Data for processing:
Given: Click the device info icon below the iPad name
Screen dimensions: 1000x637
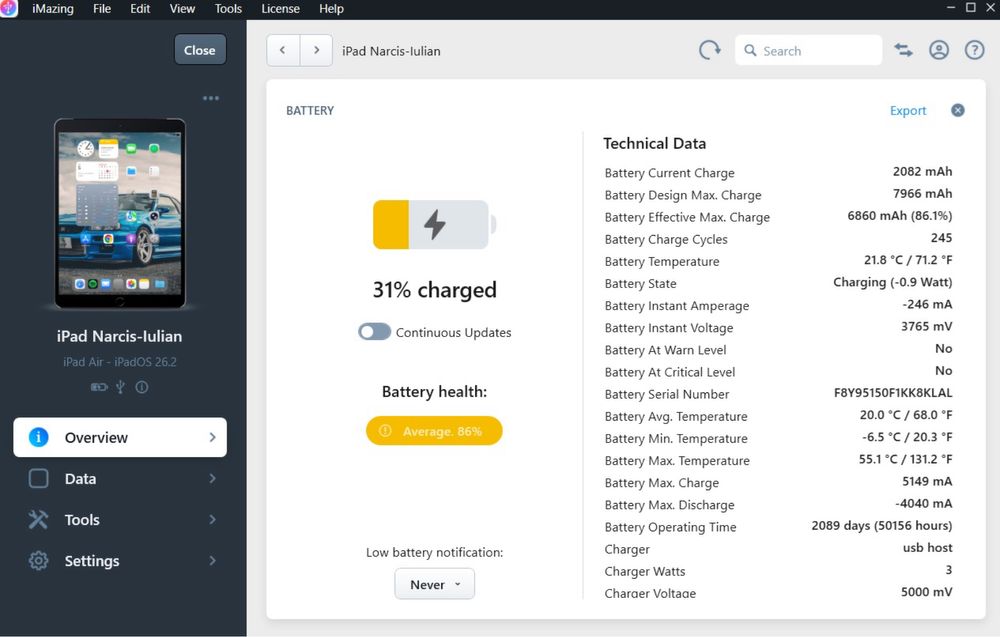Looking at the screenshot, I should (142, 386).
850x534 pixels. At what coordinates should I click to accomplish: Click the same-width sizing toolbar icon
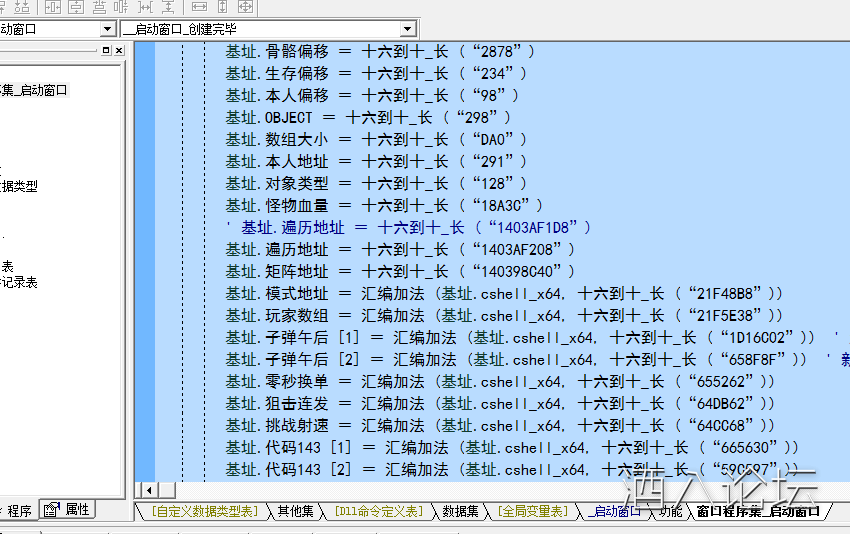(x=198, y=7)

Task goal: Although the records above contain pictures, only their text is to be repeated, exactly as given.

Response area:
Given: Click the device info icon below the iPad name
Screen dimensions: 1000x637
Looking at the screenshot, I should (142, 386).
850x534 pixels. At what coordinates should I click to accomplish: Click the same-width sizing toolbar icon
(x=198, y=7)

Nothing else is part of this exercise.